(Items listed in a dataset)
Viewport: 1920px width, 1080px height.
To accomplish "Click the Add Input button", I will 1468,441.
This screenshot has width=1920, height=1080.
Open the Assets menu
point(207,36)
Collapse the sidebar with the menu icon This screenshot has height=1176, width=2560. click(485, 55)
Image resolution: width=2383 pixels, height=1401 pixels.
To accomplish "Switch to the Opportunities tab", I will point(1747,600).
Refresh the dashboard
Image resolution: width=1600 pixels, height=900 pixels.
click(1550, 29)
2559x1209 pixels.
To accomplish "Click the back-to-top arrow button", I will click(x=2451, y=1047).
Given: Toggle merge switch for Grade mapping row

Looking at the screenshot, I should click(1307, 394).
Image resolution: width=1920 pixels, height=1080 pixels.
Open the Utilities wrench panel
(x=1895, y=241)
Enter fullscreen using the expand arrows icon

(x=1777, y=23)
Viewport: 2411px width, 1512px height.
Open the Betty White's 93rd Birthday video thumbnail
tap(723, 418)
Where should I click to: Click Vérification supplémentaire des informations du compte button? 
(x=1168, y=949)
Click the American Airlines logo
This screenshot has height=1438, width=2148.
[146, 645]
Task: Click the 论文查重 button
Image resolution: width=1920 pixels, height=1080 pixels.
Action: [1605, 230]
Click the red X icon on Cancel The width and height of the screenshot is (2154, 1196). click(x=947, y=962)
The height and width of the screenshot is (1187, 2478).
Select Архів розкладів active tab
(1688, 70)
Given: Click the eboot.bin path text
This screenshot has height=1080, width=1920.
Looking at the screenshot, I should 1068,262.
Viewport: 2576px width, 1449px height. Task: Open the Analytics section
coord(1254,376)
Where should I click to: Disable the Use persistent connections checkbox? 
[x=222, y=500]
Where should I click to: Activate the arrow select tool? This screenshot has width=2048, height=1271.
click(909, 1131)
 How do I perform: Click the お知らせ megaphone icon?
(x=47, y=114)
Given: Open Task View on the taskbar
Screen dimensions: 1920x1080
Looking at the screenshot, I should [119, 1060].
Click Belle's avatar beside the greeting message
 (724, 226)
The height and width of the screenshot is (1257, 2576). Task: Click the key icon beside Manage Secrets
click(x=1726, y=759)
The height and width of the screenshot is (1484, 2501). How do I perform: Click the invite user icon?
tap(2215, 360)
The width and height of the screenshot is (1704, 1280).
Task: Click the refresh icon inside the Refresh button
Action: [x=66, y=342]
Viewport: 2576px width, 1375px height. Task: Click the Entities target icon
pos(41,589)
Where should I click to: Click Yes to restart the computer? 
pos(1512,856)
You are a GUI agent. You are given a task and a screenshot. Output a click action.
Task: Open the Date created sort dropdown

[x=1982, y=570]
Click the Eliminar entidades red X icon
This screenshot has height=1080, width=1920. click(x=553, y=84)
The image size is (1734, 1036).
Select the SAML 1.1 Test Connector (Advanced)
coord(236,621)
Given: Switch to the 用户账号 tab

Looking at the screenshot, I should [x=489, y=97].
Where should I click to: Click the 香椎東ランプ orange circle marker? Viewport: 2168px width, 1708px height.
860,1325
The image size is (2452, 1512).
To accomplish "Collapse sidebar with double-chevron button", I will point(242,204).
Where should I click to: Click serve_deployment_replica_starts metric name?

-- Your goal --
Wherever a line of the entries holds the string "Collapse", copy that line.

-- Result of this exercise --
Collapse the sidebar with the menu icon This screenshot has height=1176, width=2560. click(485, 55)
To accomplish "Collapse sidebar with double-chevron button", I will point(242,204).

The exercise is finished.